Christine Grimard
Northern News Services
Yellowknife (Dec 29/06) - The dying daughter of women's shelter namesake Alison McAteer is speaking out to say she believes her mother was murdered when she went missing 30 years ago, and that police botched the case.
On Dec. 25, 1976, McAteer was supposed to be visiting her son for Christmas. Her failure to appear touched off a search that went unresolved for five months until her body was found near a walking trail on Tin Can Hill.
Alison McAteer was reported missing Christmas day, 1976. Thirty years later her daughter Barbara Robinson still considers her mother's death an unsolved murder. - NNSL file photo |
She was last seen on Dec. 22 by a friend in the Yellowknife public library. When found May 19, 1977, her body was so disfigured by the ravages of time and winter, it had to be sent to Edmonton so that lab tests could confirm her identity.
Her estranged husband, Emerson McAteer - who died five years ago - had her body cremated.
Thirty years later, her daughter Barbara McAteer Robinson still considers her mother's death a murder, one that was swept under the rug by police.
She said she also thinks that the murderer is still out there wandering the streets.
"It was well known that they (the RCMP) wanted it to go away," said Robinson. "We [my family] still consider this a murder unsolved. Women disappear all the time, and this was 30 years ago. We believe she lost her life because of her work."
McAteer, whose accomplishments are embodied in Yellowknife's Alison McAteer house for abused women and children, was a strong advocate for women's rights at a time when women in power were highly controversial.
She was a city councillor, co-ordinator of the NWT Status of Women Action Group and took an active part in other women's groups.
McAteer touched many lives during her work in Yellowknife, but not necessarily to everyone's approval. In hiding families who were suffering abuse, McAteer was not for want of enemies. As her house became known as a haven, it also became the place where abusers would search for their fleeing families.
Robinson remembers helping her mother hide the families.
"I'm in the closet with my hand on a child's mouth, and I hear the voices," recalled Robinson, adding that the abusers she saw enter the home came from all walks of life.
"Then I see them, and they're teachers and police. I'm thinking, 'I know you're a bad man.'"
After McAteer went missing, the RCMP reported having talked with friends and relatives, and having flown around the city searching for her. By Jan. 10, 1977 they reported having no new leads.
McAteer's body was discovered four months later in the bushes by resident Mary Ann Dewolf, who was out for a walk.
Back then, she told Yellowknifer that she could clearly see the body just beside the path near the Con Mine bunkhouses around Tin Can Hill.

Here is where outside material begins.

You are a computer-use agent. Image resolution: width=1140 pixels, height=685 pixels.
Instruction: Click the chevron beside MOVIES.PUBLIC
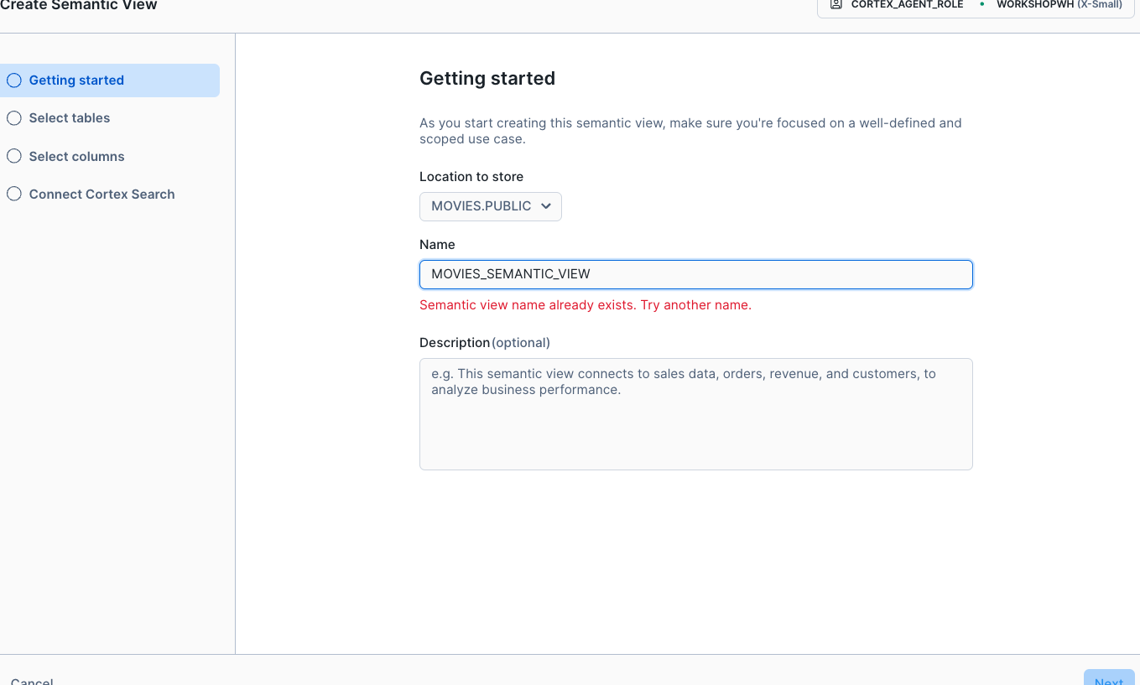click(546, 206)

The RCMP had suspected that since McAteer habitually took long walks around Yellowknife she might have suffered a mishap. That winter, temperatures reached extremes of -45C.
Robinson doubts that her mother, a cross-country skier, who knew how to handle the weather, could have simply succumbed to the cold.
The RCMP conducted x-ray testing at laboratories in Edmonton. Although most of the body had withered away, the police concluded that there was no evidence of foul play, and that she had frozen to death. No further investigation was deemed necessary.
Robinson maintains to this day that there was never a proper investigation conducted.
"The RCMP screwed up the day she disappeared," she said.
Police had little to say when contacted earlier this week, saying that no one at the department has been there long enough to be familiar with the case.
Now 30 years after her mother died, Robinson is also facing the end. Diagnosed with a rare genetic disease, Autonomic Degeneration with Hyperadrenergic Central Nervous System, she doesn't expect to live past this summer.
Before she dies, Robinson hopes her mother will be remembered for her contributions to improving the lives of women, and for the spirit she carried with her throughout.
"She believed in dignity, and she believed in respect," said Robinson.
"She crossed all the boundaries, she would talk to anybody and she would help everybody."
Robinson moved to Ontario before her mother disappeared.
There, she met her husband Russ to whom she has been married for 24 years. The two raised three children Micah, 17, Nathaniel, 20, and Moshe, 26. She has worked as a technical writer, administrator, and stockbroker but due to her illness she can no longer work.
After a car accident last summer where both her sons were seriously injured, Robinson has carried on her mother's legacy in living her life to the fullest, especially when times are tough.
"We live spontaneously, we hug each other, and we tell each other we care," said Robinson.
"My mother lost her life, my kids almost lost their's and mine is drifting away."